§ The problem
Look in the material below for the line with "Click the 'wrapCollection' method call" and the line with "Image resolution: width=1695", then set down exactly those two lines and all lines between, nothing more.

§ Given data
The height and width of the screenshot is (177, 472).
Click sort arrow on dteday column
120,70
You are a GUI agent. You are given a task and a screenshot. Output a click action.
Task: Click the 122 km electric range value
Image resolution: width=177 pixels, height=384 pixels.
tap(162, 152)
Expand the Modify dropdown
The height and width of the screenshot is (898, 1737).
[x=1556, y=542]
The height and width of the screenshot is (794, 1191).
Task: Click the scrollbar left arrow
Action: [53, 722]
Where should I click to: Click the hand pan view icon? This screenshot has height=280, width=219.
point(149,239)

==

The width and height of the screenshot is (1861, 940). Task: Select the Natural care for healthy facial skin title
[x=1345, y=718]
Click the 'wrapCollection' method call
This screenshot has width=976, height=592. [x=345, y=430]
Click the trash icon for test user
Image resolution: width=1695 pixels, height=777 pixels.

...

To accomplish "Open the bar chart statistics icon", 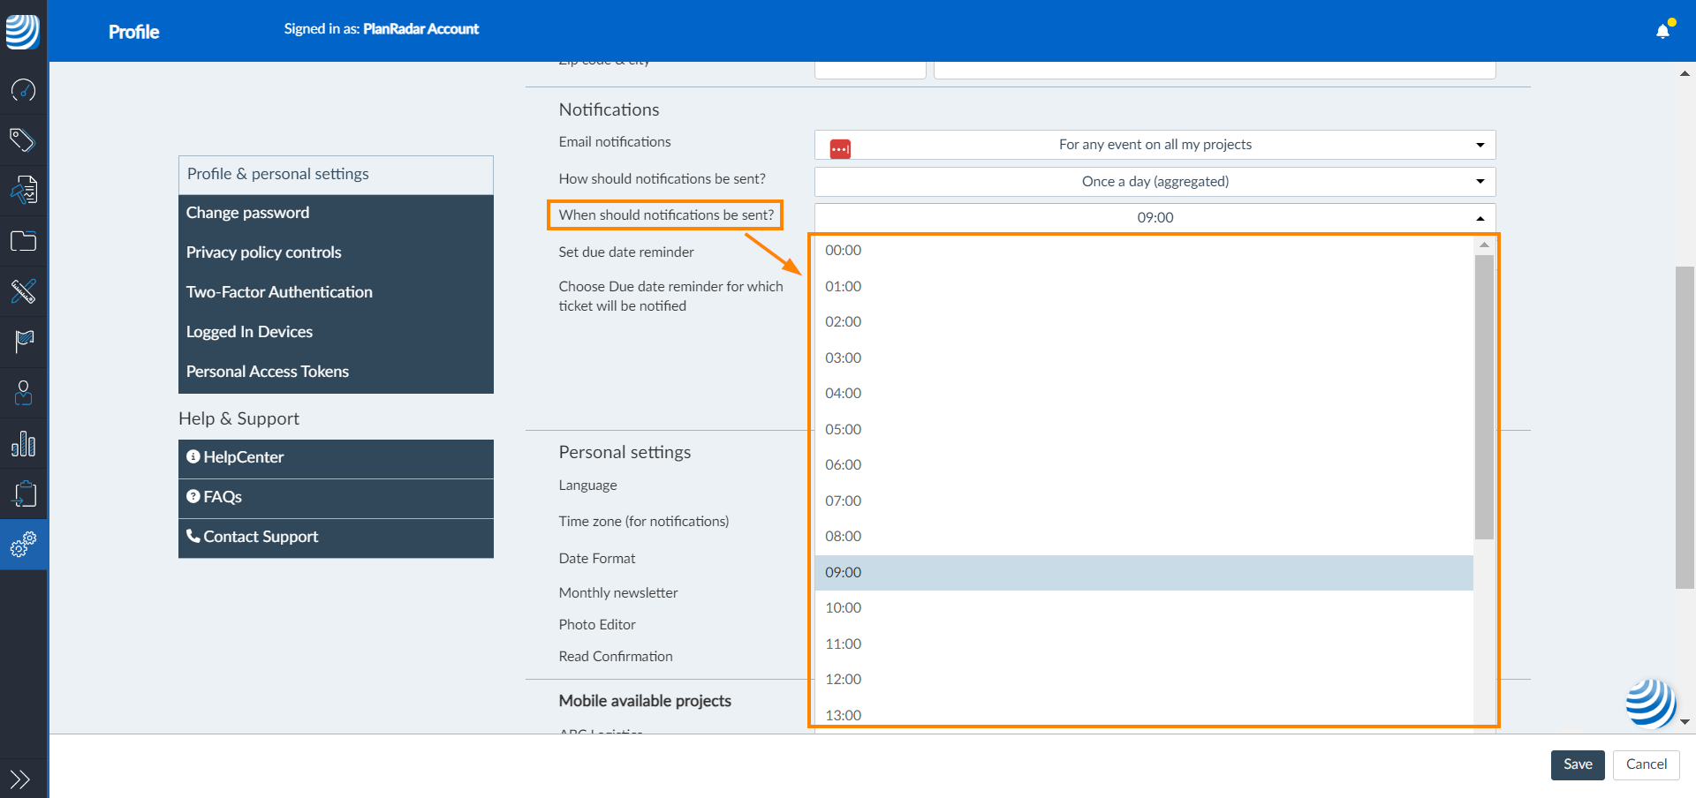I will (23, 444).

§ Solution
Click the 'wrapCollection' method call
This screenshot has width=976, height=592. [x=345, y=430]
Click the trash icon for test user
Image resolution: width=1695 pixels, height=777 pixels.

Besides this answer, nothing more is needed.